Nils Henning, Senior Solution Engineer and Product Evangelist at Ninox, explains why businesses often outgrow Excel, the risks of using spreadsheets as databases, and what to look for in a modern alternative.
Microsoft Excel is one of the most widely used business applications in the world, and one of the most misused. It works well for what it was designed to do. But companies rely on it for more than that, and the cracks show up exactly when you can least afford them: data errors in critical records, version chaos across shared files, processes that can’t be automated, and no audit trail when something goes wrong.
The solution is a system that’s designed to manage the data from your business properly. The good news is that making that transition is faster and more accessible than most businesses realise. You don’t need to spend money on a developer, it won’t be a long IT project, and it won’t eat into your cash flow.
Where Excel works well
We all know how capable Excel is. It was designed for calculations, charts and small-scale data analysis. It’s a reasonable starting point for small projects that can be managed by one person, like managing a budget or a small inventory list.
We’d be wrong to think that Excel is the problem. It’s all the different things businesses ask Excel to be because it was never designed to be a CRM, an inventory system, a project database or a shared operational record. Excel was never specifically designed for any of those things, and treating it as though it were can put your business at risk.
When spreadsheets start holding you back
The costs of running tasks that are critical to your business on Excel are very real, even if you don’t get invoiced for them.
Collaboration breaks down the moment more than one person needs to work on the same thing as you. For example, two people editing the same file means two versions of reality and reconciling them is manual work that shouldn’t exist.
You can never be 100% accurate when using Excel because of how easily data can get corrupted. Excel’s auto-formatting logic is also notoriously aggressive, silently misinterpreting data formats in ways that can have serious consequences later on. For example, a copy-paste error in a J.P. Morgan Excel model led the firm to severely underestimate the risk of one of its credit portfolios, contributing to approximately $6.5 billion in losses. If it can happen to one of the world’s largest banks, it can happen to an SME’s pricing data, inventory counts, and customer records, particularly when 94% of spreadsheets used in business decision-making contains errors.
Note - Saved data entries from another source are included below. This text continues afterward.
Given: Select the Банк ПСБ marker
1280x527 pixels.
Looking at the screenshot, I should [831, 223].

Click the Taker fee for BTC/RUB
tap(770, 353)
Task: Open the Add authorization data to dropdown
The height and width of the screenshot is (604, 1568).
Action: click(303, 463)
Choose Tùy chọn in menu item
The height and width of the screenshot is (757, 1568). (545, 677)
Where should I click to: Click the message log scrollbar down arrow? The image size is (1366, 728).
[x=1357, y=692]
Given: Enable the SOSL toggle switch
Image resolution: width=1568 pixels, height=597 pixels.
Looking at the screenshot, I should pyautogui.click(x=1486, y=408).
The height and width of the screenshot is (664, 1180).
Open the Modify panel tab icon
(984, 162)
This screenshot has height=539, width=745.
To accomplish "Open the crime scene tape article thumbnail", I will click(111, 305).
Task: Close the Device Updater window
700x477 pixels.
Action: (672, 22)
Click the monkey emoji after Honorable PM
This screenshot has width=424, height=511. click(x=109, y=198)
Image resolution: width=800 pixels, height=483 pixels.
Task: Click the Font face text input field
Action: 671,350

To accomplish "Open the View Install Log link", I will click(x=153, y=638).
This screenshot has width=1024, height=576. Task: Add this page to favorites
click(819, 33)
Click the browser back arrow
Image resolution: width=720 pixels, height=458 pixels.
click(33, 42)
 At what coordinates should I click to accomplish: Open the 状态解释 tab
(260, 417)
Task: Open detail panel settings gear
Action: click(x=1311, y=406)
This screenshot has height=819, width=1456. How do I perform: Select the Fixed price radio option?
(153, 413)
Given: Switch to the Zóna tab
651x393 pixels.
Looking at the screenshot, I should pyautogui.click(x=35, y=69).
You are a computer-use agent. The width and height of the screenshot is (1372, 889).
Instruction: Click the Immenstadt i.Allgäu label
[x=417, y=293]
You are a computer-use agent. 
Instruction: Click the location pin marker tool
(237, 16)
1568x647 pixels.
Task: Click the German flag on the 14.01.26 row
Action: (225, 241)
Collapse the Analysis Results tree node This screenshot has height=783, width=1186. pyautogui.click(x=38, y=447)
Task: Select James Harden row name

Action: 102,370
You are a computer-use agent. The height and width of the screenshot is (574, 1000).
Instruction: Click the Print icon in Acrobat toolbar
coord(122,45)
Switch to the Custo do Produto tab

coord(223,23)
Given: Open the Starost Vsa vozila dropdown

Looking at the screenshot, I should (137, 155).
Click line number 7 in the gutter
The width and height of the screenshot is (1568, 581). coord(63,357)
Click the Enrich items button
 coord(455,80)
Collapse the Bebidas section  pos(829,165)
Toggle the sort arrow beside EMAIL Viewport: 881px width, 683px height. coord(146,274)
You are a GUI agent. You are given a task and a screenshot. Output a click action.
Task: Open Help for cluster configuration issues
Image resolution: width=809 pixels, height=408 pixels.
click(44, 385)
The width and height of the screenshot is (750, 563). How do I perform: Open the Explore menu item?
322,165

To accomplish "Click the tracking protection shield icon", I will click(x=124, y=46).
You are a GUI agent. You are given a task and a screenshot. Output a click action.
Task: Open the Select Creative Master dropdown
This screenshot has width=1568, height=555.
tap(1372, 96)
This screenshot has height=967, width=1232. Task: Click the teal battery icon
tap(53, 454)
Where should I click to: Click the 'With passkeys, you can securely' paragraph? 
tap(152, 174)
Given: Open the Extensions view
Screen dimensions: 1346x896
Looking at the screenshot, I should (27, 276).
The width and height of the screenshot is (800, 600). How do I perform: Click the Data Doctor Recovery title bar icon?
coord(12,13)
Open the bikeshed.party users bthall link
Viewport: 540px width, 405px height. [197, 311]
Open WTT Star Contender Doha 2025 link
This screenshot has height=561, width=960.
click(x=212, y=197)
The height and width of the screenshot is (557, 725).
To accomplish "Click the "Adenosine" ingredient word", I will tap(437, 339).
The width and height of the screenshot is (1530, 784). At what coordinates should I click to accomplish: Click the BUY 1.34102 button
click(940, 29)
What’s more, if you wanted to automate those repetitive tasks in Excel, you’d need to learn Visual Basic for Applications, which is a significant technical investment that most SMEs don’t have the time or budget for. So, the manual work stays manual, and your team keeps doing by hand what a database could just do automatically.
And there’s no real way to control who sees what either. Your options are usually that everyone sees everything, or files get stuck on individual machines. There’s no way to manage permissions, no audit trail and no record of who changed what and when.
What a real database gives you
Switching from Excel to a proper database changes how your whole business can be run. Your data sits in one place, in a structured format and everyone on your team is able to work from the same up-to-date information at the same time.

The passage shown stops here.